On Wed, Aug 11, 2021 at 12:21 AM Lukas Wunner <lukas@xxxxxxxxx> wrote:
>
> On Tue, Aug 10, 2021 at 11:37:12PM +0800, Kai-Heng Feng wrote:
> > On Mon, Aug 9, 2021 at 11:00 PM Lukas Wunner <lukas@xxxxxxxxx> wrote:
> > > If PME is not granted to the OS, the only consequence is that the PME
> > > port service is not instantiated at the root port. But PME is still
> > > enabled for downstream devices. Maybe that's a mistake? I think the
> > > ACPI spec is a little unclear what to do if PME control is *not* granted.
> > > It only specifies what to do if PME control is *granted*:
> >
> > So do you prefer to just disable runtime PM for the downstream device?
>
> I honestly don't know. I was just wondering whether it is okay
> to enable PME on devices if control is not granted by the firmware.
> The spec is fairly vague. But I guess the idea is that enabling PME
> on devices is correct, just handling the interrupts is done by firmware
> instead of the OS.

Does this imply that current ACPI doesn't handle this part?

>
> In your case, the endpoint device claims it can signal PME from D3cold,
> which is why we allow the root port above to runtime suspend to D3hot.
> The lspci output you've attached to the bugzilla indicates that yes,
> signaling PME in D3cold does work, but the PME interrupt is neither
> handled by the OS (because it's not allowed to) nor by firmware.
>
> So you would like to rely on PME polling instead, which only works if the
> root port remains in D0. Otherwise config space of the endpoint device
> is inaccessible.

The Windows approach is to make the entire hierarchy stays at D0, I
think maybe it's a better way than relying on PME polling.

>
> I think the proper solution is that firmware should handle the PME
> interrupt. You've said the vendor objects because they found PME
> doesn't work reliably.

The PME works, what vendor said is that enabling PME makes the system
"unstable".

> Well in that case the endpoint device shouldn't
> indicate that it can signal PME, at least not from D3cold. Perhaps
> the vendor is able to change the endpoint device's config space so
> that it doesn't claim to support PME?

This is not an viable option, and we have to consider that BIOS from
different vendors can exhibit the same behavior.

>
> If that doesn't work and thus a kernel patch is necessary, the next
> question is whether changing core code is the right approach.

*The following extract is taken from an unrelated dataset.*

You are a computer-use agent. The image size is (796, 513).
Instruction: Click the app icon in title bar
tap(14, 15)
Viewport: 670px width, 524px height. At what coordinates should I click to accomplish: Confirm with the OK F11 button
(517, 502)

I really don't see other way because non-granted PME is a system-wide thing...

>
> If you do want to change core code, I'd suggest modifying
> pci_dev_check_d3cold() so that it blocks runtime PM on upstream
> bridges if PME is not handled natively AND firmware failed to enable
> the PME interrupt at the root port. The rationale is that upstream
> bridges need to remain in D0 so that PME polling is possible.

How do I know that firmware failed to enable PME IRQ?

And let me see how to make pci_dev_check_d3cold() work for this case.

>
> An alternative would be a quirk for this specific laptop which clears
> pdev->pme_support.

This won't scale, because many models are affected.

Kai-Heng

>
> Thanks,
>
> Lukas